§ **Source material**:
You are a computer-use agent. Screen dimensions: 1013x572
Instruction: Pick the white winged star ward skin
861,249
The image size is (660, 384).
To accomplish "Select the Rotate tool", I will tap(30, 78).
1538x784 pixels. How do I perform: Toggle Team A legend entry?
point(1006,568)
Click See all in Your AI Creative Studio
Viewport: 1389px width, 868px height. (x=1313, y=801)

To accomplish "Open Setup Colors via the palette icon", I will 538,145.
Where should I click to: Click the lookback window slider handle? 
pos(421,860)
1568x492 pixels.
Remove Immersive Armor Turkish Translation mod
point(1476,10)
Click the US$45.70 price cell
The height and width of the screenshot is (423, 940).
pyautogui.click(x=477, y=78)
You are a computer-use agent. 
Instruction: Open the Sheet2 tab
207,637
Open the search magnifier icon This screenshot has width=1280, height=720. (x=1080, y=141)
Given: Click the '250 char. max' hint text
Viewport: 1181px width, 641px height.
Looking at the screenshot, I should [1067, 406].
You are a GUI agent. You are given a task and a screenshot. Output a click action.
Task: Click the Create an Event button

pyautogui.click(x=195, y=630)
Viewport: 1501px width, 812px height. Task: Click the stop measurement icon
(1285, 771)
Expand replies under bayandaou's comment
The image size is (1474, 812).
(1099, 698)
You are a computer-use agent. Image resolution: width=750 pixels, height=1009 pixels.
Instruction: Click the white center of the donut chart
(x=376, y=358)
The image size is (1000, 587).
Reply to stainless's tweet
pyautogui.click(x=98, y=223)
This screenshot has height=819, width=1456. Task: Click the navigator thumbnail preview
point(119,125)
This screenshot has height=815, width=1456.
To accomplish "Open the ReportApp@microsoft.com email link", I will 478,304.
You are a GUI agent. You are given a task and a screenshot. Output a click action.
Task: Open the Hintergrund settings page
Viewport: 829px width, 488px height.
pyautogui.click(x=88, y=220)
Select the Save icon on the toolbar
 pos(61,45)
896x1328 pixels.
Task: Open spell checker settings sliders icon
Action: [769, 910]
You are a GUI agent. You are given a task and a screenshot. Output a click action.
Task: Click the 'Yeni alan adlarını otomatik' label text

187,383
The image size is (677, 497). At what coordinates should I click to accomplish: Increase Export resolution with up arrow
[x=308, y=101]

§ **Task description**:
Note down each line above where the word "computer" occurs.

§ **Answer to this problem**:
You are a computer-use agent. Screen dimensions: 1013x572
You are a computer-use agent. 
You are a computer-use agent. Image resolution: width=750 pixels, height=1009 pixels.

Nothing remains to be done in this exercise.